It’s day 8 of our special National Sewing Month blog series. We’re so excited to share another great guest post with you! Remember, leave a comment at the bottom of this post (and all of our series blog posts) for your chance to win our mystery grand prize. Trust us, you want to win this one! Find all of our National Sewing Month blog posts here and good luck to everyone!
Hello, crafters! Maureen here from MadeByMarzipan.com. I’m excited to celebrate National Sewing Month with you! Since Halloween is right around the corner, I came up with a fun holiday decor project to share. These stuffed bats look great fluttering in the breeze, or, you can make them into a bat bunting to haunt your home. Here’s how to make your own..
- Bat Template (click to download from MadeByMarzipan)
- Black felt
- Black thread
- Poly-fill batting
- Rhinestones & glue
1) Begin by printing out the Bat Template. (Margins are included in the pattern, so there’s no need to scale it when printing.) Cut out the bat using craft scissors.
2) You’ll need black felt for this project. It’s important that you use felt because it doesn’t fray, so there’s no need to finish our edges. I got 18 bat shapes out of a half yard of felt, for a total of 9 bats. You can fold the fabric in half to cut out two shapes at a time.
3) Pin two bat shapes together. This will be the front and back of your bat. If you want the bats to hang, insert a ribbon through the center of the bat and pin in place. Leave the top of the ribbon long for pinning, or you can loop it and tuck the end between the layers for hanging.
4) I added three bats to my ribbon, but you can add as many as you’d like. Cut the end of the ribbon short so that it’s tucked inside your final bat.
5) Sew the front and back of the bat together, topstitching with a 1/4 inch seam and black thread. Leave the long side of one wing open for stuffing.
6) Fill your bat with polyester batting. Use a pen to poke the stuffing into all of the corners. Then pinch the opening together and sew shut. Repeat for the remaining bats.
7) Once all the bats are sewn, you can add eyes. Googly eyes will make your bat look friendly, whereas colored rhinestones will make it look spooky. I’ve chosen clear rhinestones for a more sophisticated look.

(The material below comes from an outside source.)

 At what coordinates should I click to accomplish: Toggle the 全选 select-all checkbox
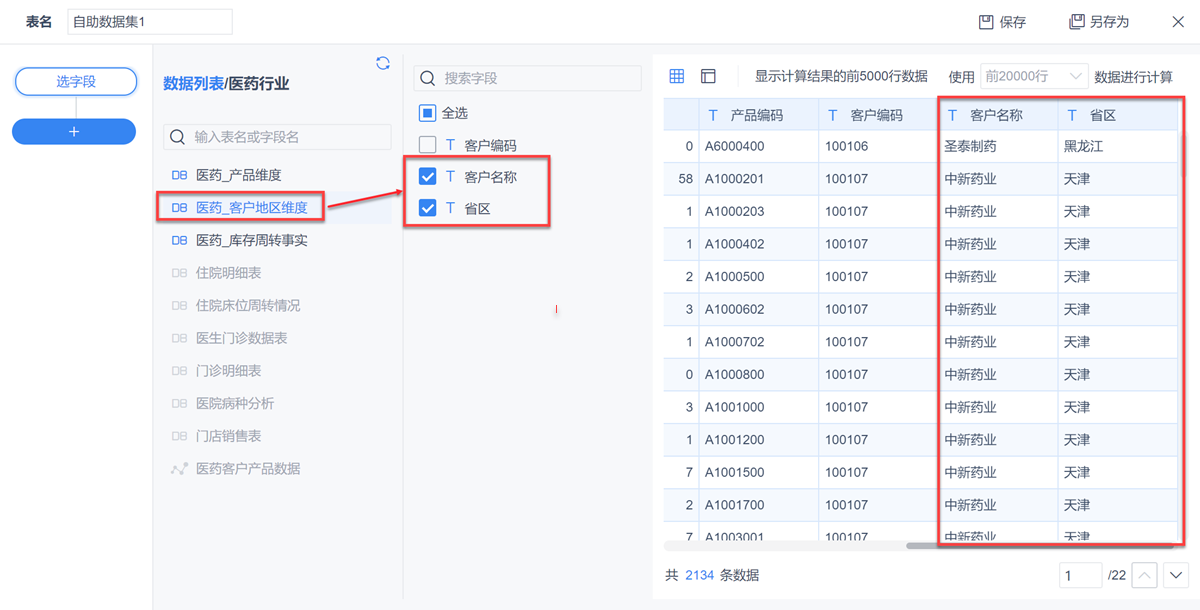point(427,113)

This string of bats looks fantastic hanging outside, where they flutter in the breeze. If you’d rather, you could use this pattern to make a bat bunting…
1) Cut out the bats, then insert a length of ribbon to one wing of two bats. These will be the first and last bats in your bunting. Sew those two bats, remembering to leave part of a wing open for stuffing.

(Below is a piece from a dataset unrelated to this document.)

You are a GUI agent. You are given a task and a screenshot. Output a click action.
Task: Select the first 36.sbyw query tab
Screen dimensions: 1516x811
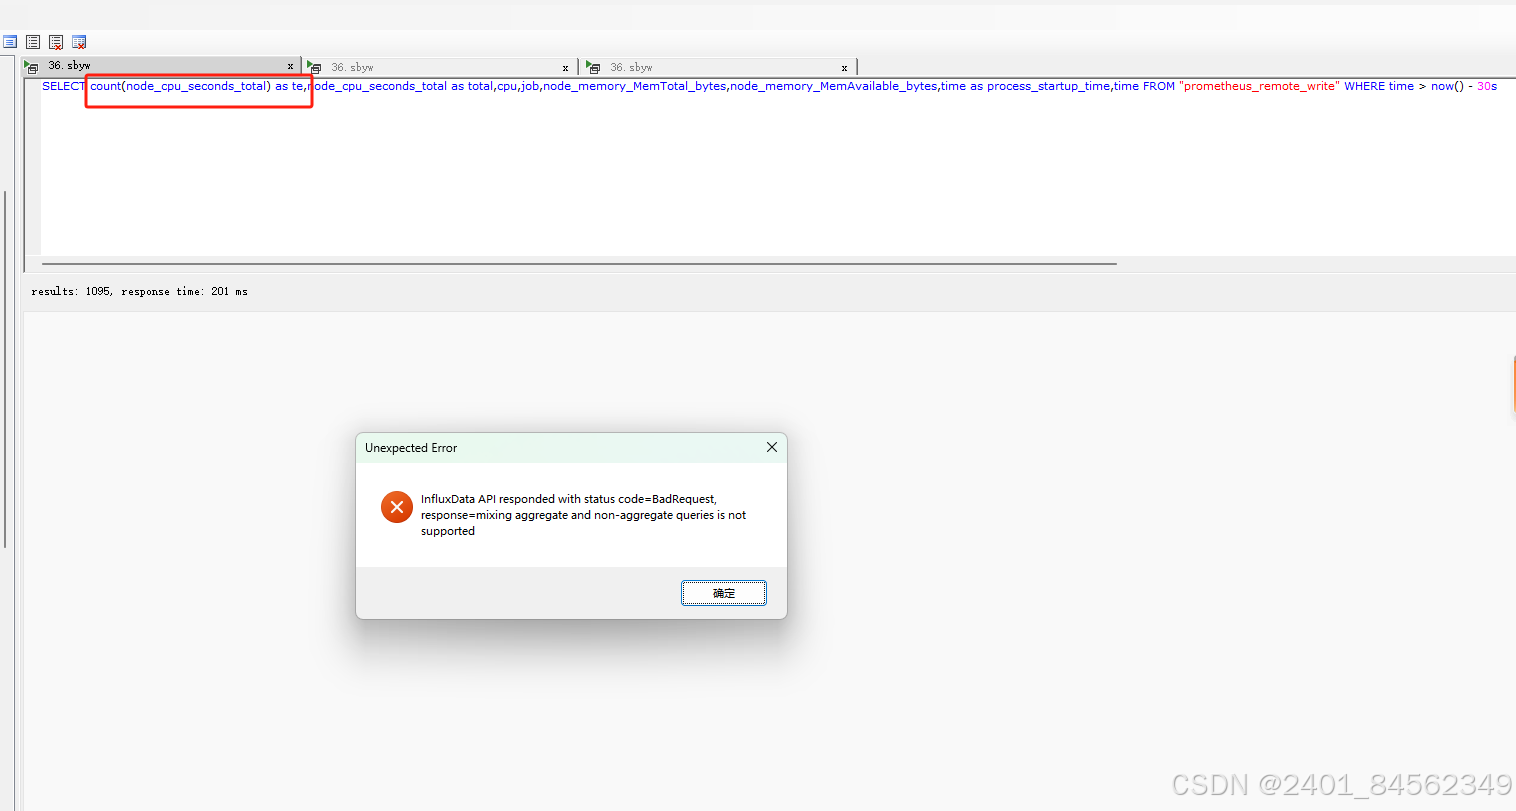click(x=161, y=66)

2) Now sew the bats that will go in the middle of your bunting. (I’m only putting one in the center, since my fireplace mantle is small. But you can make yours as long as you’d like.)
3) Once the bats are sewn, attach them by overlapping their wings slightly. Sew them together by topstitching directly over your previous stitches.
4) Finally, add stuffing to each bat and sew the openings shut. The bat bunting looks great strung across a fireplace or over a mirror.
What’s your favorite thing about crafting for Halloween?